While drug users who overdose are seldom charged with a crime, law enforcement will go to great lengths to prosecute the person who supplied the victim with illicit substances. In the case of the West Point cadets who overdosed on cocaine laced with fentanyl while on spring break in Florida, both the supplier and the users are being held to account. That’s because students at the West Point Academy are members of the U.S. Army. As such, any illegal action is performed under federal jurisdiction.
The only consequences that hundreds of spring break overdose survivors who are students at private universities or public schools may have to deal with are trauma or medical bills. In addition to being expelled and having to pay back tuition, the West Point cadets may face federal criminal charges for unlawful possession or use of a controlled substance. In this case, the potential charge would be a violation of 21 U.S.C. § 844 – U.S. Code – Simple Possession of a Controlled Substance.It is punishable by up to a year in prison and a $1,000 minimum fine.
The military maintains a zero-tolerance policy on illegal drug possession, use, and sale under the Uniform Code of Military Justice (UCMJ). In a criminal case such as the Florida fentanyl cadets, the Army’s Criminal Investigative Division (CID) will investigate the matter and make a report to the superintendent of West Point Academy. Simple possession cases are generally dealt with by disenrollment (expulsion) and making the cadet repay the cost of attending the academy, which can be up to $300,000.
Military academy students charged with offenses more serious than possession, such as conspiracy or distribution of controlled substances, can find themselves facing a court- martial under Article 112a of the UCMJ. Along with a dishonorable discharge, a conviction can mean up to five years in prison.
The strict policy has not stopped illegal drug use on military campuses. In 2017, a West Point cadet found guilty in a court-martial of wrongful possession and conspiracy to distribute alprazolam and oxycodone was sentenced to 30 months in prison. Another cadet charged in that case was expelled just short of graduation and ordered to repay more than $250,000 to the government.

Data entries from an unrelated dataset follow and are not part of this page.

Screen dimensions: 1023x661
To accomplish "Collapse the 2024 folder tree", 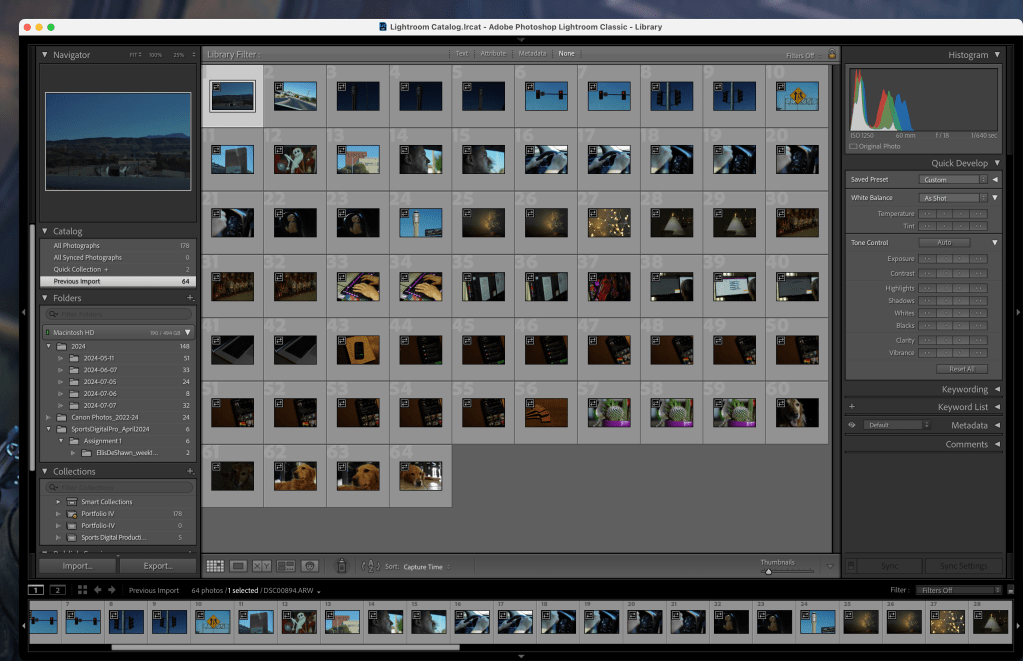I will (49, 346).
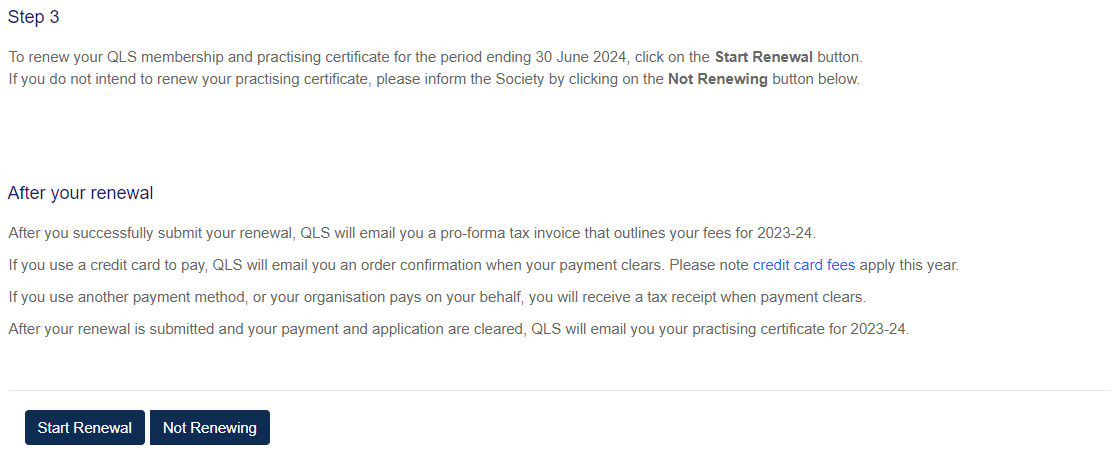This screenshot has height=459, width=1118.
Task: Click the horizontal divider above the buttons
Action: (560, 391)
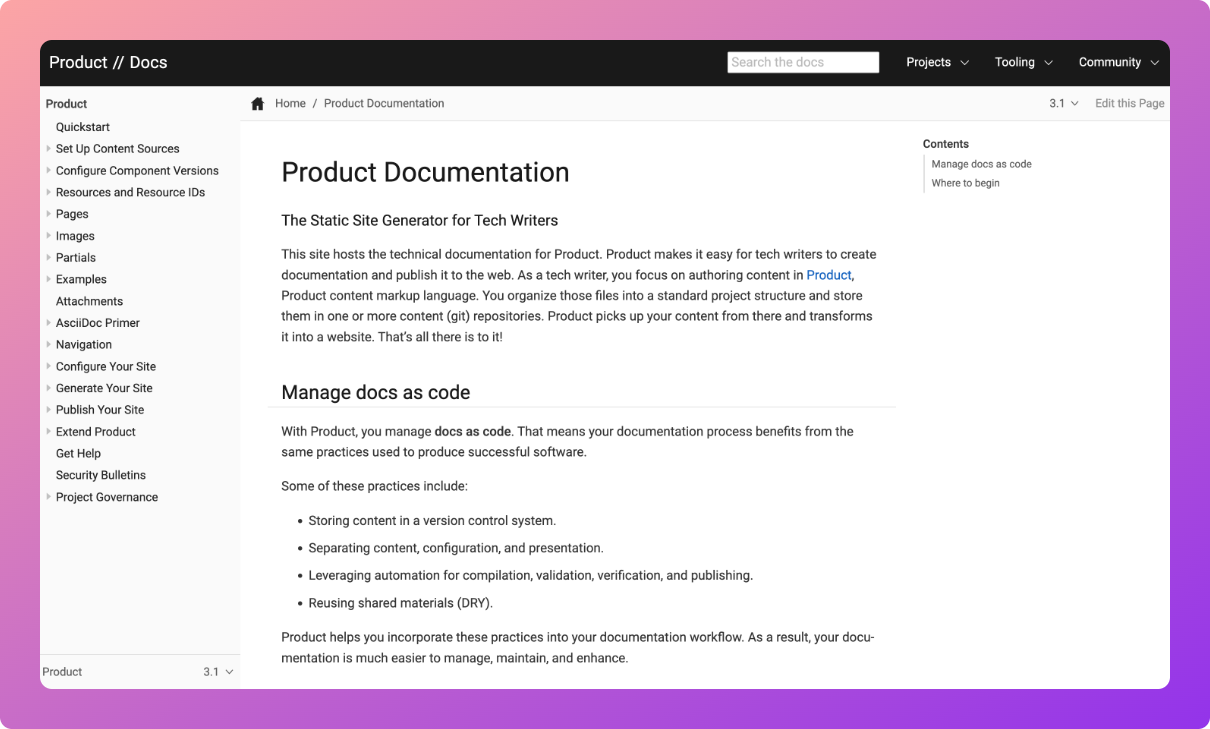The height and width of the screenshot is (729, 1210).
Task: Select Security Bulletins from the sidebar
Action: (x=100, y=475)
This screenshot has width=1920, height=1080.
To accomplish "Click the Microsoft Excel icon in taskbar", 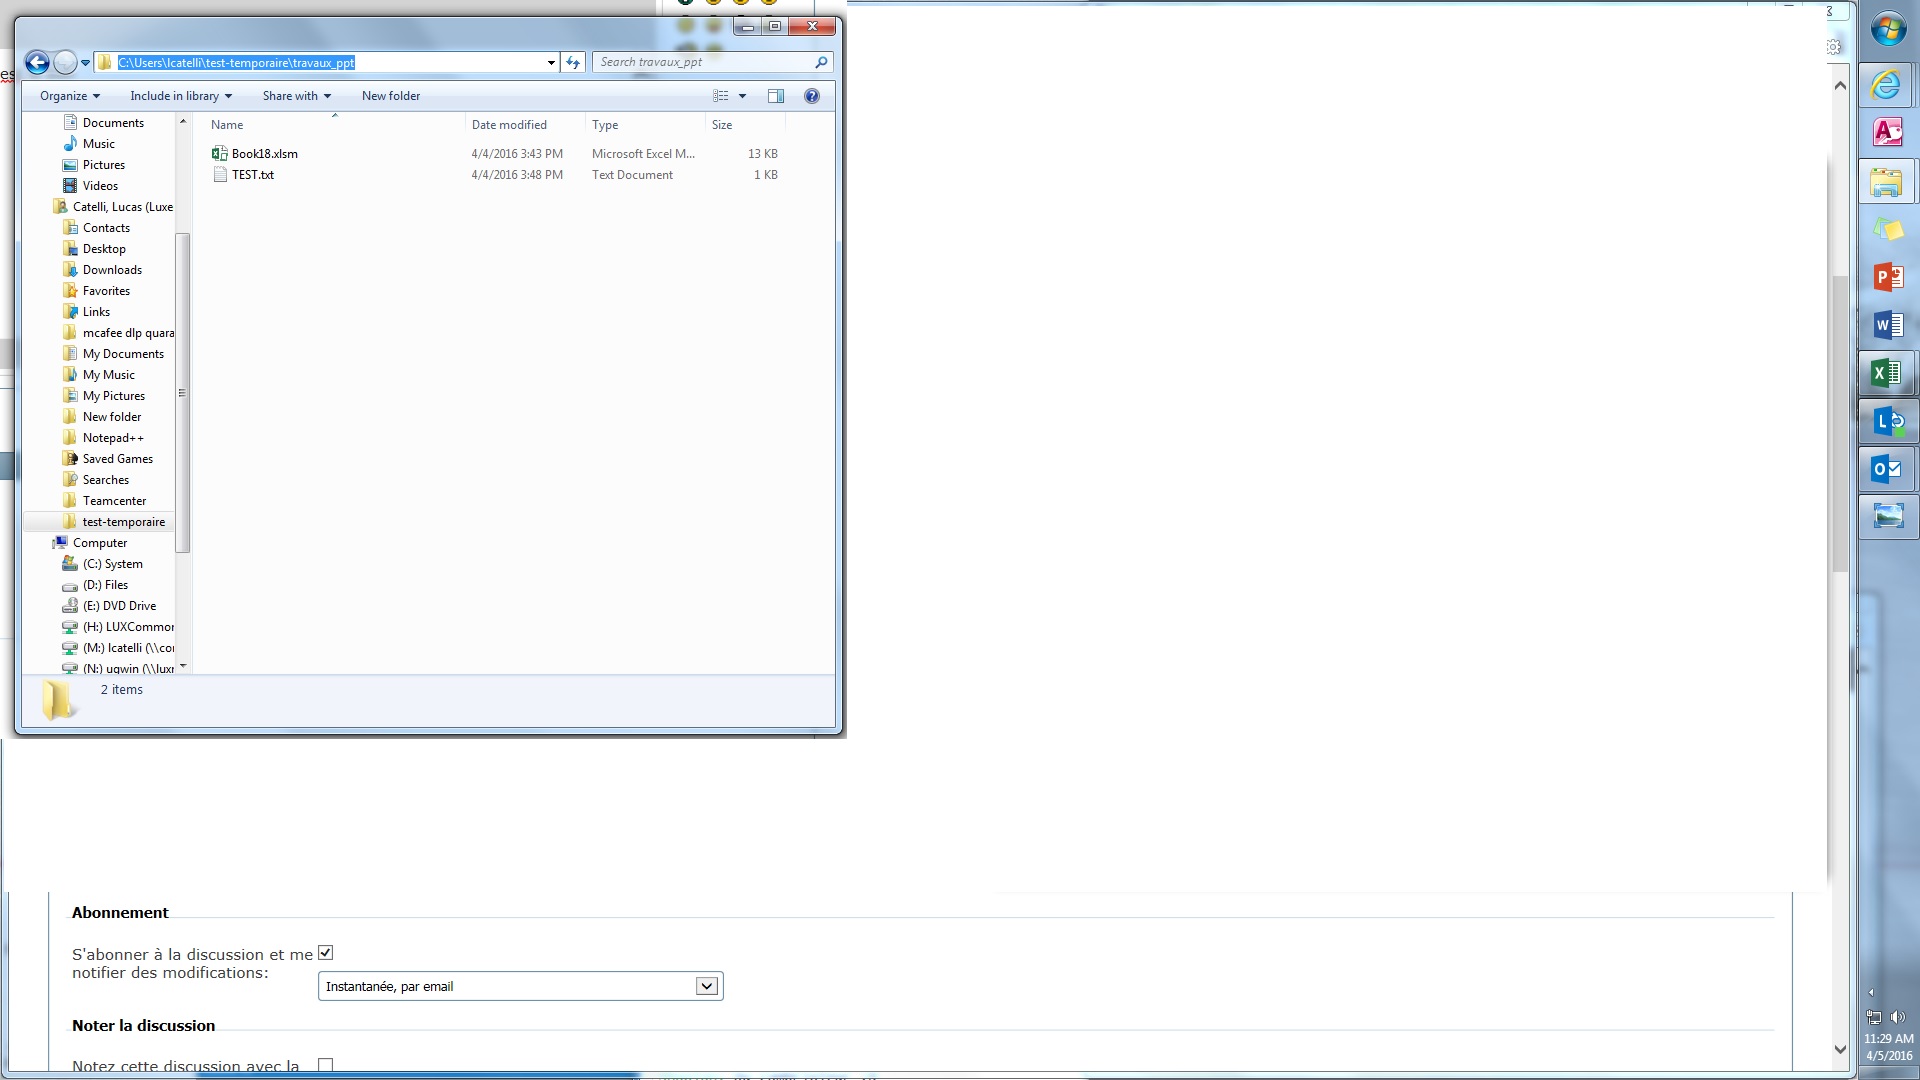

While the West Point Cadets were dealing with their legal problems, the Broward County Sheriff’s Office announced the arrest of a suspect involved in their overdoses. A 21-year-old Lauderhill man was charged with one felony count of trafficking cocaine less than 200 grams after selling cocaine to an undercover officer. Police say the suspect’s phone showed he had been in contact with one of the cadets who ingested the fentanyl-laced cocaine. Further charges are expected in connection with the case of the West Point fentanyl overdoses.